Collateral with this ominous laxity in morals, and this progressive stress laid on man's material pursuits and well-being, is the darkening of the political horizon, as witnessed by the widening of the gulf separating the protagonists of two antagonistic schools of thought which, however divergent in their ideologies, are to be commonly condemned by the upholders of the standard of the Faith of Baha'u'llah for their materialistic philosophies and their neglect of those spiritual values and eternal verities on which alone a stable and flourishing civilization can be ultimately established. The multiplication, the diversity and the increasing destructive power of armaments to which both sides, in this world contest, caught in a whirlpool of fear, suspicion and hatred, are rapidly contributing; the outbreak of two successive bloody conflicts, entangling still further the American nation in the affairs of a distracted world, entailing a considerable loss in blood and treasure, swelling the national budget and progressively depreciating the currency of the state; the confusion, the vacillation, the suspicions besetting the European and Asiatic nations in their attitude to the American nation; the overwhelming accretion of strength to the arch enemy of the system championed by the American Union in consequence of the re-alignment of the powers in the Asiatic continent and particularly in the Far East -- these have, moreover, contributed their share, in recent years, to the deterioration of a situation which, if not remedied, is bound to involve the American nation in a catastrophe of undreamed-of dimensions and of untold consequences to the social structure, the standard and conception of the American people and government.

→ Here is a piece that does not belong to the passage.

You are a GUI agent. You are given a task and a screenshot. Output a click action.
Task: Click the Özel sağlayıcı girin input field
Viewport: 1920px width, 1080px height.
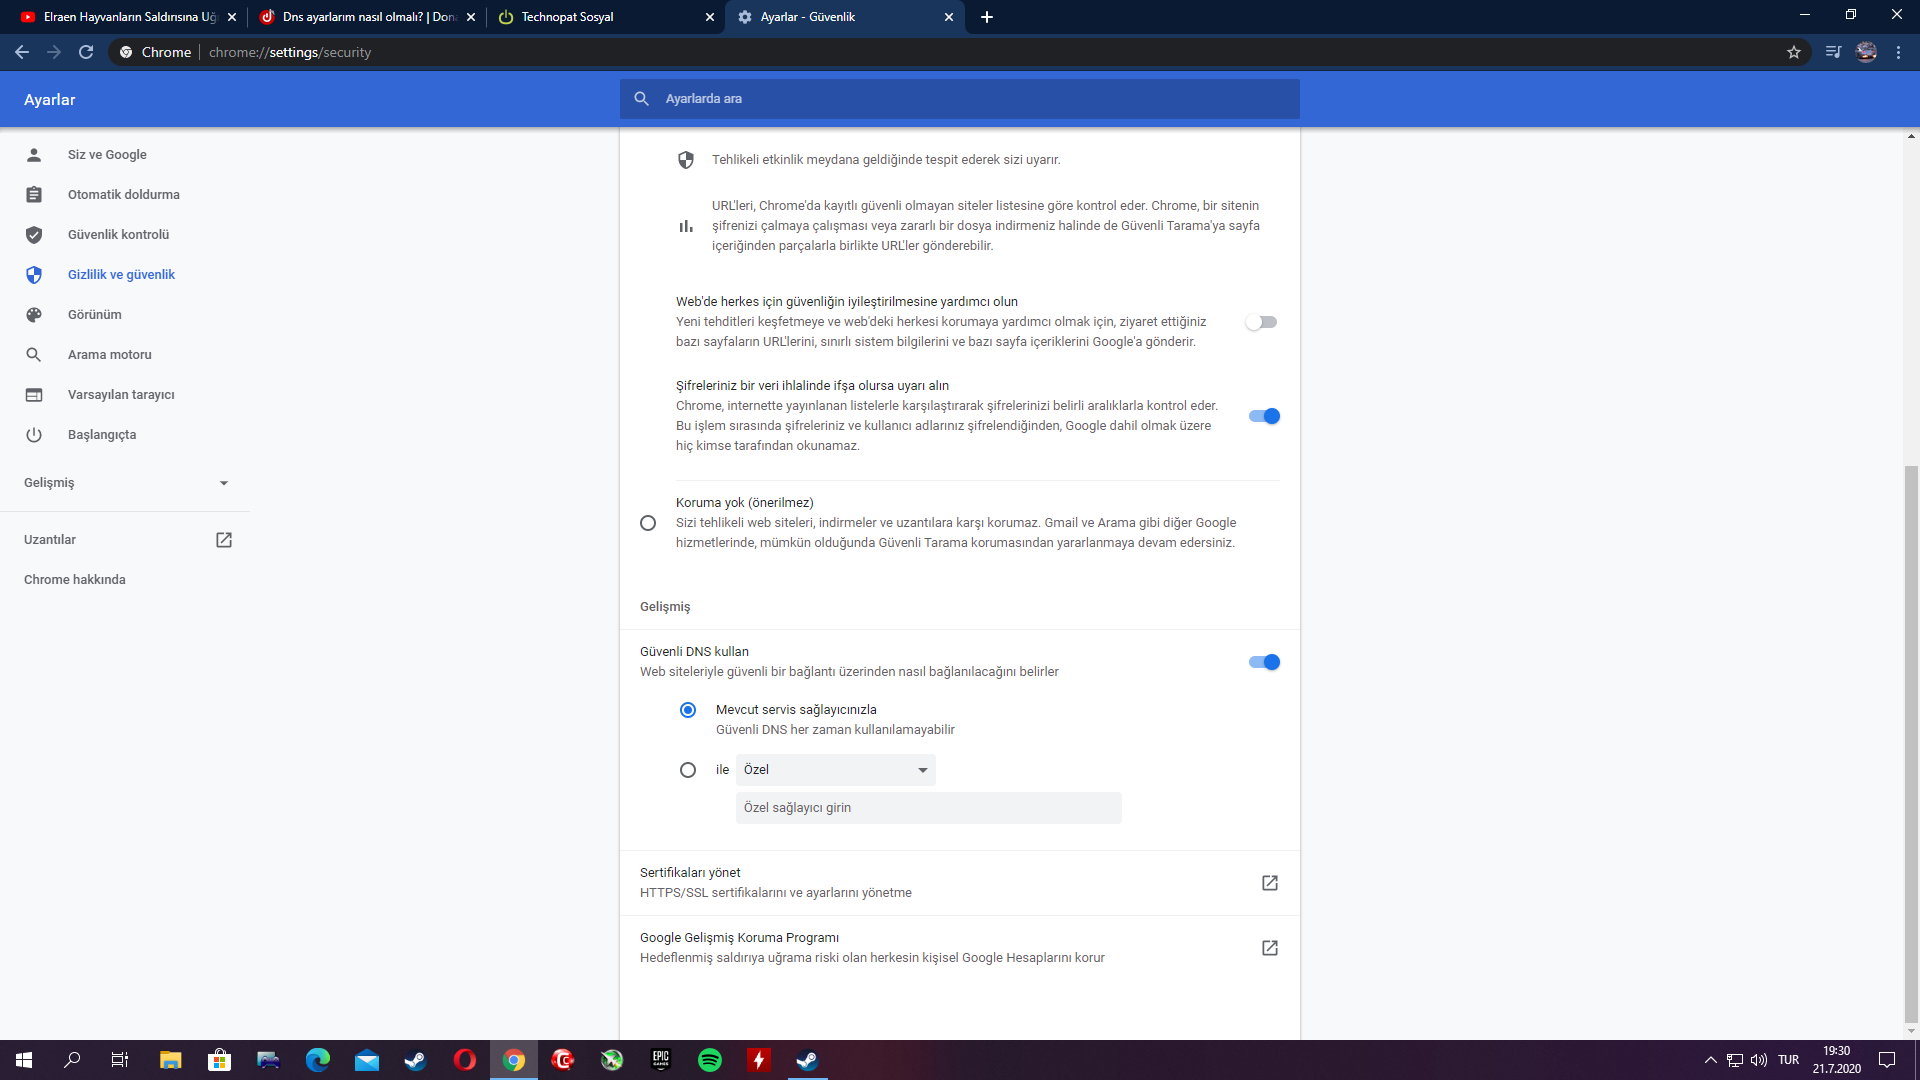[928, 808]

No less serious is the stress and strain imposed on the fabric of American society through the fundamental and persistent neglect, by the governed and governors alike, of the supreme, the inescapable and urgent duty -- so repeatedly and graphically represented and stressed by 'Abdu'l-Baha in His arraignment of the basic weaknesses in the social fabric of the nation -- of remedying, while there is yet time, through a revolutionary change in the concept and attitude of the average white American toward his Negro fellow citizen, a situation which, if allowed to drift, will, in the words of 'Abdu'l-Baha, cause the streets of American cities to run with blood, aggravating thereby the havoc which the fearful weapons of destruction, raining from the air, and amassed by a ruthless, a vigilant, a powerful and inveterate enemy, will wreak upon those same cities.

The American nation, of which the community of the Most Great Name forms as yet a negligible and infinitesimal part, stands, indeed, from whichever angle one observes its immediate fortunes, in grave peril. The woes and tribulations which threaten it are partly avoidable, but mostly inevitable and God-sent, for by reason of them a government and people clinging tenaciously to the obsolescent doctrine of absolute sovereignty and upholding a political system, manifestly at variance with the needs of a world already contracted into a neighborhood and crying out for unity, will find itself purged of its anachronistic conceptions, and prepared to play a preponderating role, as foretold by 'Abdu'l-Baha, in the hoisting of the standard of the Lesser Peace, in the unification of mankind, and in the establishment of a world federal government on this planet. These same fiery tribulations will not only firmly weld the American nation to its sister nations in both hemispheres, but will through their cleansing effect, purge it thoroughly of the accumulated dross which ingrained racial prejudice, rampant materialism, widespread ungodliness and moral laxity have combined, in the course of successive generations, to produce, and which have prevented her thus far from assuming the role of world spiritual leadership forecast by 'Abdu'l-Baha's unerring pen -- a role which she is bound to fulfill through travail and sorrow.